That south-eastern corner of Provence where Bandol is grown is quintessential summer-holiday country. Cicadas, thyme, lavender, umbrella pines, warm sun on pale stone, all that stuff - and vines to boot. This is France's Mourvèdre homeland, a grape variety with a tendency to reduction in barrel so winemaking has to be sensitive.

We came across Dom des Luquettes 2006 Bandol on the list at Fergus Henderson's famous St John restaurant in Smithfield, London, and really enjoyed its combination of warmth, spice and maturity. I'm afraid this family domaine is so small that its wines seem to be available only via the wine retailing sister company to St John, HG Wines, named after Henderson and his business partner Trevor Gulliver (profiled in Nick's absorbing new book The Art of the Restaurateur).

It is the idiosyncratic but astute Gulliver who generally assembles the wines and, from the start, St John saw restricting the selection to France as a real distinguishing mark (which says quite a bit about the eclecticism of most London restaurant wine lists). A bottle of this 2006 Bandol is priced at £15.63 on the HG Wines website (£52.80 on the restaurant wine list), but you have to buy at least a dozen mixed bottles or spend at least £200, and then delivery may be a further £10. Nevertheless, this per bottle price seems to be lower than that for any other 2006 Bandol on sale in the UK and you can buy it by the single bottle at £20.60 in the St John restaurants.

The wines are made by Elisabeth Luquettes, pictured here, and here's HG Wines' profile of the producer:

'The first bottles of Domaine les Luquettes were released in 1997, but the Domaine has a history of wine making stretching back as far as 1852. In fact the old vertical press built in 1892 has been preserved and is still used every year. The rest of the cellar has been recently modified to bring the wine making up to modern standards whilst still respecting the environment around them. Care for the environment is of paramount importance for the Domaine. The vines are all tended, worked and harvested manually, pesticides and weedkillers have not been used for over 20 years and 400 sheep roam the estate, fertilising and grazing on the grasses between the vines.

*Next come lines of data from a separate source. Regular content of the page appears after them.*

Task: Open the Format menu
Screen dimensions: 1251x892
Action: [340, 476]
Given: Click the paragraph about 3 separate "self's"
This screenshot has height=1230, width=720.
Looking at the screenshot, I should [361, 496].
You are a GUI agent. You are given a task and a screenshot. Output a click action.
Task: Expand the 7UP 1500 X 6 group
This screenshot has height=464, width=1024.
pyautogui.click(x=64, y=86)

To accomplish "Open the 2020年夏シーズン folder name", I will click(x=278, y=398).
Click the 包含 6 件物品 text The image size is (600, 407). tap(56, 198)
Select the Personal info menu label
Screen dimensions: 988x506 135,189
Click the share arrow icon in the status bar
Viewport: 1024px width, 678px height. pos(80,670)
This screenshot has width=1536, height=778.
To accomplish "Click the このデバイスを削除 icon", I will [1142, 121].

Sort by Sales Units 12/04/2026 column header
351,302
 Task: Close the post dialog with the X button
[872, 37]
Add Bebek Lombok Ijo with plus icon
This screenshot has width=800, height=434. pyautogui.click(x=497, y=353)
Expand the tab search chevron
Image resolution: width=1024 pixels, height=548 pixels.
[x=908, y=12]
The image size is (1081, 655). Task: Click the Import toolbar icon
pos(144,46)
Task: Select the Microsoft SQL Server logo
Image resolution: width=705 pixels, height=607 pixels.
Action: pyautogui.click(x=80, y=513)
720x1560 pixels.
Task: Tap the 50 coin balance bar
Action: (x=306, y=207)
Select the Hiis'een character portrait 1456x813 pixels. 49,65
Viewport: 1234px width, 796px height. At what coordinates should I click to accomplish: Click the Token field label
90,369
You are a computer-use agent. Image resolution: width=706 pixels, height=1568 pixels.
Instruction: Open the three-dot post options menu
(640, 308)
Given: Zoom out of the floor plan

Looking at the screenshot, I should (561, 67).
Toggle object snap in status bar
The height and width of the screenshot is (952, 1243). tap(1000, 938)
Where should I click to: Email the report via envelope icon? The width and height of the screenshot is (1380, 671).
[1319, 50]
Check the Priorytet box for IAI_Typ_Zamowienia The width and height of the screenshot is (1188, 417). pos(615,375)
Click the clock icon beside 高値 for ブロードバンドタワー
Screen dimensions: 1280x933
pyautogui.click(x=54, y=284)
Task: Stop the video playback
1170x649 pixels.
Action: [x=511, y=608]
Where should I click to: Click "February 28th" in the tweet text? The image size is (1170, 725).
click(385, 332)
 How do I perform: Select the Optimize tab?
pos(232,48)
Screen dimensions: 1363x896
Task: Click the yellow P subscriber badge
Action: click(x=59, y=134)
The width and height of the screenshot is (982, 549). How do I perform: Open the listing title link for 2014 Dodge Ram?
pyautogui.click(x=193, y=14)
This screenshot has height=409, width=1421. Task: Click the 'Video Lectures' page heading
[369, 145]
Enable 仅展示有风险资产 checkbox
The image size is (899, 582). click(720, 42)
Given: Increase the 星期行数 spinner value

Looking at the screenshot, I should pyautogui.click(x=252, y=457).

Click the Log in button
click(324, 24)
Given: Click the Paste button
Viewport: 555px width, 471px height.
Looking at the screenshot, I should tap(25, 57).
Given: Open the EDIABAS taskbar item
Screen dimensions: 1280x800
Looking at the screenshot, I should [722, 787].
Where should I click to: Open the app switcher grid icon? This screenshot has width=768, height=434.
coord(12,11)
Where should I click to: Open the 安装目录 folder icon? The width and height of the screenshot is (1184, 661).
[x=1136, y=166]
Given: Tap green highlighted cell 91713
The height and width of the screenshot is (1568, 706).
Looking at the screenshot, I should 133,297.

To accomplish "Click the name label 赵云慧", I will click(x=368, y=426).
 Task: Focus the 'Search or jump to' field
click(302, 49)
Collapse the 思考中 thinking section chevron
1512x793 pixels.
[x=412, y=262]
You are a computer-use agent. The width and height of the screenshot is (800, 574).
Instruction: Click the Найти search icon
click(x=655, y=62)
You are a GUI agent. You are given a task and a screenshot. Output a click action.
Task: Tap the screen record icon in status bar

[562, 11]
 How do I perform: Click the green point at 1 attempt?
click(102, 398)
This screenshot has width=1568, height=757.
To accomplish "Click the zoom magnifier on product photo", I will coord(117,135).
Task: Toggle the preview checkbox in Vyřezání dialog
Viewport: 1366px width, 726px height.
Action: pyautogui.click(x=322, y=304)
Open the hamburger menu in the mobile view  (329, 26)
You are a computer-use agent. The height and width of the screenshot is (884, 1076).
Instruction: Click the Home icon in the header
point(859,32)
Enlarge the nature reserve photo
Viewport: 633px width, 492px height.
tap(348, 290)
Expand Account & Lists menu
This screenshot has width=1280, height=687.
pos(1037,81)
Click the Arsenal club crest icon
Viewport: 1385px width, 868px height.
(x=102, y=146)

All this to ensure an ecological balance that promotes the best possible growth and flavours of the fruit.'

I like the sound of those sheep. And we really enjoyed this wine. The smoothness and spiciness went superbly with my juicy pigeon with beetroot salad, Nick's saddle of rabbit, our Australian friend Barry McDonald of Fratelli Fresh's Middlewhite pork and his stepdaughter Nina even lapped it up with her sole, for the tannins are already fully resolved. I'd drink this any time over the next two or three years.